Our analysis also produced unexpected results that warrant careful interpretation and further investigation. Most notably, a history of ever smoking appeared to be protective against dyslipidemia (aOR = 0.16, 95% CI: 0.06–0.41). This counterintuitive finding starkly contradicts the vast body of evidence that firmly establishes smoking as a major risk factor for atherogenic dyslipidemia and CVD [9, 10]. This paradox is likely a reflection of our study’s limitations. The low prevalence of smoking within our predominantly female cohort (85%) may have provided insufficient statistical power to detect the true, harmful effect. Moreover, our cross-sectional design is susceptible to survival bias, where smokers who developed severe dyslipidemia and subsequent cardiovascular events may have been less likely to survive and be included in the study sample. Finally, the use of a simple “ever smoked” metric is a crude measure that cannot capture the dose-dependent and duration-dependent risks of tobacco use. We also found no significant association between dyslipidemia and ART regimen/duration, age, or education level. While numerous studies have identified these as key determinants [11,12,13], their effects in our cohort may have been overshadowed by the profound influence of the lifestyle and body composition factors discussed above. The relative homogeneity of our sample’s treatment (predominantly TDF-based first-line ART) and demographics could also have attenuated these associations.

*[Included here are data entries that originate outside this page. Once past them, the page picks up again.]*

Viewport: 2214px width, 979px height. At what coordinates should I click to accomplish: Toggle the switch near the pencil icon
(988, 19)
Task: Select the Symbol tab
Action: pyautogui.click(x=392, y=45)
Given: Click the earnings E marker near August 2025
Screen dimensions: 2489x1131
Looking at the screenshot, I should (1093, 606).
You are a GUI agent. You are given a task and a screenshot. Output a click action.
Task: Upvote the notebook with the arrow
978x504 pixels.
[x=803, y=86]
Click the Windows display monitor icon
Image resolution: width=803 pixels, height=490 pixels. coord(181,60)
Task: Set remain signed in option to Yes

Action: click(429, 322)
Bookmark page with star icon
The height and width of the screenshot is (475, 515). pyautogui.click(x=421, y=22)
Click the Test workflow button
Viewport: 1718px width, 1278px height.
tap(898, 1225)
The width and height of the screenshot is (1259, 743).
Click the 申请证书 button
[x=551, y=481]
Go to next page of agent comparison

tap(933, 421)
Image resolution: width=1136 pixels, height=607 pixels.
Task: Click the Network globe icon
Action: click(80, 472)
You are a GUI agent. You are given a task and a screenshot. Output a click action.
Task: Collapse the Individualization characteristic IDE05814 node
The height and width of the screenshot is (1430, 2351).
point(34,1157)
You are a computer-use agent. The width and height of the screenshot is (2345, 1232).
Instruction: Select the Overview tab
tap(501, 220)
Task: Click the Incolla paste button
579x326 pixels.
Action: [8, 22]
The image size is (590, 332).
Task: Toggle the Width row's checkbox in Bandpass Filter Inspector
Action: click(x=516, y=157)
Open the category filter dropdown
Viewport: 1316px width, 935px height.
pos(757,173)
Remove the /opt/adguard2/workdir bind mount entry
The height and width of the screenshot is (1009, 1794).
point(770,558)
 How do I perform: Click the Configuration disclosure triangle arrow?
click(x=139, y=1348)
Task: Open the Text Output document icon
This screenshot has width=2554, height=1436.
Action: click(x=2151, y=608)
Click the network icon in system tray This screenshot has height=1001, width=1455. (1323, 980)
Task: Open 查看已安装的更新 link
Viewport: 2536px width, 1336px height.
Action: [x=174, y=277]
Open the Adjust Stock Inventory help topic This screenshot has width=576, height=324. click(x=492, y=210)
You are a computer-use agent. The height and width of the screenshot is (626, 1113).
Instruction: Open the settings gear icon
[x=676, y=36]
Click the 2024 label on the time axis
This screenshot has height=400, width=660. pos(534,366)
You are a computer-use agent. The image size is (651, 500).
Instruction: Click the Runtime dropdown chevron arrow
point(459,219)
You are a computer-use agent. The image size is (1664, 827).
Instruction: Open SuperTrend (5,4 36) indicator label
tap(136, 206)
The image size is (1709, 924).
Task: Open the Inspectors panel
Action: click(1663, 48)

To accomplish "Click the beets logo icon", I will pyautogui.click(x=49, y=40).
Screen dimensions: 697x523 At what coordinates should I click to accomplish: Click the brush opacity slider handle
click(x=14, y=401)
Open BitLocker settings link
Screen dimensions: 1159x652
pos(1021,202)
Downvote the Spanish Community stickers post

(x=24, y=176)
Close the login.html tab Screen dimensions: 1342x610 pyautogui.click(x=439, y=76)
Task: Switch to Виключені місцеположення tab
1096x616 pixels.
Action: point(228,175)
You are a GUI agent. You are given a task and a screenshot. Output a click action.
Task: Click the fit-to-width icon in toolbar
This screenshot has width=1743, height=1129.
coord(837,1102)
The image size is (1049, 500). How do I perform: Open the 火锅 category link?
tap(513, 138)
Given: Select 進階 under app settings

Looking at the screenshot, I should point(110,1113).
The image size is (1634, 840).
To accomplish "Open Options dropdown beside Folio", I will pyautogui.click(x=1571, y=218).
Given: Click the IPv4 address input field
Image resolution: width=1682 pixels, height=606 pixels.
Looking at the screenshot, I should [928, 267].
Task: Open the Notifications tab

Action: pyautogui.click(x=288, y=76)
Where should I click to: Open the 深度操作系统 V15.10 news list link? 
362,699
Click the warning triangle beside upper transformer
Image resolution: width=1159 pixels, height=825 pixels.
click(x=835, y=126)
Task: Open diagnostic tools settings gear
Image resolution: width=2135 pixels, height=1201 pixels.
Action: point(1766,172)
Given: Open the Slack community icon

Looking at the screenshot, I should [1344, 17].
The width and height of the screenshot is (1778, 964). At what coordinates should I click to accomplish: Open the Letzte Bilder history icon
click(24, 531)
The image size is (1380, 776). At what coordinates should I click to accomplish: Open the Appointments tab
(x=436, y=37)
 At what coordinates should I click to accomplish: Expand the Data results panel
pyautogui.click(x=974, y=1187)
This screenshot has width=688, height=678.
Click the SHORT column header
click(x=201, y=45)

This study has several limitations that must be acknowledged. Its cross-sectional design precludes the establishment of causal relationships between the identified risk factors and dyslipidemia. The logistic regression model explained 20.4% of the variance in dyslipidemia status (Nagelkerke R²), which, while statistically significant, indicates that nearly 80% of the risk is attributable to unmeasured factors. These likely include specific ART agents not analyzed in detail, genetic predispositions to metabolic disorders, which are known to vary in African populations [14], and more detailed dietary patterns beyond a simple diversity score (e.g., intake of saturated fats, trans fats, and sugars). Furthermore, the lack of data on biomarkers of systemic inflammation (e.g., hs-CRP, IL-6) or detailed HIV disease history (e.g., CD4 nadir, duration of viral suppression) prevents a deeper exploration of the immunological pathways influencing lipid metabolism. Finally, the study was conducted in two facilities within one region of Ghana and included a predominantly female sample, which may limit the generalizability of our findings to other populations.